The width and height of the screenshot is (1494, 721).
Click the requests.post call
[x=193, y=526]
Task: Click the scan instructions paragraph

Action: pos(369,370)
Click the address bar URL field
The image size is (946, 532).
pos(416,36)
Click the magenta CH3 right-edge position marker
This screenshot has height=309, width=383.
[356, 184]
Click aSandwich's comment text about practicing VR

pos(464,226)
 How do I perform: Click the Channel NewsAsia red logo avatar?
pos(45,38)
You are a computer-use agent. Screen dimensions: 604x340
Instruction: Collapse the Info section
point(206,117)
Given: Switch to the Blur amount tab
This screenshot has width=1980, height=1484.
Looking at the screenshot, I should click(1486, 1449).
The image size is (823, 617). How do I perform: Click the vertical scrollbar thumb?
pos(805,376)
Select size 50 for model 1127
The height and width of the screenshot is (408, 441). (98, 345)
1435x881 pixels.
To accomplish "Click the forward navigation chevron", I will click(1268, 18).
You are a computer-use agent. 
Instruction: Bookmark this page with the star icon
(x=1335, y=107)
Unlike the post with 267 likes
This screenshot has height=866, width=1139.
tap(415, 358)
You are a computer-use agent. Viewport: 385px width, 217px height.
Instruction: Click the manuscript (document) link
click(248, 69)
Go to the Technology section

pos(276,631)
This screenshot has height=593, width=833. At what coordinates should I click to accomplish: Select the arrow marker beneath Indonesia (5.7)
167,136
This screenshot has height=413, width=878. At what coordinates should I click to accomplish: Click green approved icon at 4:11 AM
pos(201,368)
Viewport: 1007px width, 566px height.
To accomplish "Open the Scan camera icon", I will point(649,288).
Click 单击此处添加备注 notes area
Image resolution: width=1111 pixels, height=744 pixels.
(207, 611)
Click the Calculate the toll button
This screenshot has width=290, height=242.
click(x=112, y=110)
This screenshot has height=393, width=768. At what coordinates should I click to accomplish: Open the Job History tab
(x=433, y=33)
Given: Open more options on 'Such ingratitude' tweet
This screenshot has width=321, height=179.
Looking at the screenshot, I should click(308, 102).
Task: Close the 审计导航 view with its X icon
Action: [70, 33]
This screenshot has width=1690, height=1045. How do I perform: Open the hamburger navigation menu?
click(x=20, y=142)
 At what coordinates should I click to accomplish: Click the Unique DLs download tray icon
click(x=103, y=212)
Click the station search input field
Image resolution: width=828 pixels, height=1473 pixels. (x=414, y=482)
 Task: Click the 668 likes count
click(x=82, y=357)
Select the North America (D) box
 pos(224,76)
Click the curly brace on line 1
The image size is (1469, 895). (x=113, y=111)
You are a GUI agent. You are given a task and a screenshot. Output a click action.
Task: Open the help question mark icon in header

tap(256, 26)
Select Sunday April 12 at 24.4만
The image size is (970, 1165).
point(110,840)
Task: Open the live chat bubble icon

:: CHALLENGE ::
Lay out as a numbered list every line from the one holding "Click the station search input field" through the last line of the rows, both ends included, and leave out any blank lines.

:: REPLY ::
1. Click the station search input field
2. Image resolution: width=828 pixels, height=1473 pixels. (x=414, y=482)
3.  Task: Click the 668 likes count
4. click(x=82, y=357)
5. Select the North America (D) box
6.  pos(224,76)
7. Click the curly brace on line 1
8. The image size is (1469, 895). (x=113, y=111)
9. You are a GUI agent. You are given a task and a screenshot. Output a click action.
10. Task: Open the help question mark icon in header
11. tap(256, 26)
12. Select Sunday April 12 at 24.4만
13. The image size is (970, 1165).
14. point(110,840)
15. Task: Open the live chat bubble icon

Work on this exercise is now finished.